The solemn event began Monday at 8:46 a.m. and lasted three hours as each victim of Sept. 11 was named in a reverent recording made by volunteers at the New York Unit of the Recording for the Blind & Dyslexic organization in 2002.
“We all agreed that dignity is more powerful than destruction. It’s that belief that this whole thing is based on,” said Pelletier, who was one of those volunteers who helped create the recordings. “Our primary goal is to get people to remember.”
He brings the recording to the Cathedral of the Pines each Sept. 11. The recording is played in multiple locations across New England and in New York, but Rindge is only location that ends with Pelletier and another volunteer reading the names of those who have died in terrorist attacks in the United States, he said.
“We’ve expanded what we do. We include all Americans killed on America soil,” he said. “We’re a little bit different because we include the Boston Marathon and Orlando Night Club Shooting.
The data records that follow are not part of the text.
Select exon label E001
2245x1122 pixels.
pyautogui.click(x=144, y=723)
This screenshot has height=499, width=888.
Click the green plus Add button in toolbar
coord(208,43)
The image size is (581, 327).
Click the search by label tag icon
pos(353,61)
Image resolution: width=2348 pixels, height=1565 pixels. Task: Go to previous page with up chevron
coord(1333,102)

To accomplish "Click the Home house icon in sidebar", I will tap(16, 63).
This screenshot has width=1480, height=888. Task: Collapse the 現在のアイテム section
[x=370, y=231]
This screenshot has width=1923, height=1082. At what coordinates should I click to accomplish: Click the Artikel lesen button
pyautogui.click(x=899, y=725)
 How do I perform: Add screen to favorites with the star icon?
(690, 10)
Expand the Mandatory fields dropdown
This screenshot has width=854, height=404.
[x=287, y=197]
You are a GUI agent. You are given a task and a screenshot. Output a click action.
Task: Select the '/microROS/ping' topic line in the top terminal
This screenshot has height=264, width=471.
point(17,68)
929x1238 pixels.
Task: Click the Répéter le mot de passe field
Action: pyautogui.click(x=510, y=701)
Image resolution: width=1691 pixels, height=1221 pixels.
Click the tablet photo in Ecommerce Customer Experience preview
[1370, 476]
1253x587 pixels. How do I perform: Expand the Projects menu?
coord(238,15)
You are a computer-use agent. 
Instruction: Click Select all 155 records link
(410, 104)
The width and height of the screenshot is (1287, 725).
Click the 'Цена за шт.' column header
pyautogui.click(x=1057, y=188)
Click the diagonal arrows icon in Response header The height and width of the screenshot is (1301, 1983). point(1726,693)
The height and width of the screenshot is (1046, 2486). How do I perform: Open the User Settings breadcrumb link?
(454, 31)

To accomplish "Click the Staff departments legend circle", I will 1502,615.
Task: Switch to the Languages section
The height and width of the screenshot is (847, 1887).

And as Americans are tragically killed we will honor them.”
Pelletier said he takes issue with Sept. 11 being named Patriot Day by politicians when they passed the Patriot Act.
Sept. 11 should be called Remembrance Day, he said, adding that it took 30 or more years for Memorial Day to grow into the observance of our country’s war dead that it has become.
Pelletier said he is not sure how many people the event held in the outdoor cathedral attract. People come and go silence, sitting for a while listening to the names, and then leaving. It’s a poignant three hours, he said, regardless of how many people attend.
“The primary goal is to get people to remember, not so much to get people to sit here for three hours. By doing this, what we want is just to get people to remember it,” Pelletier said.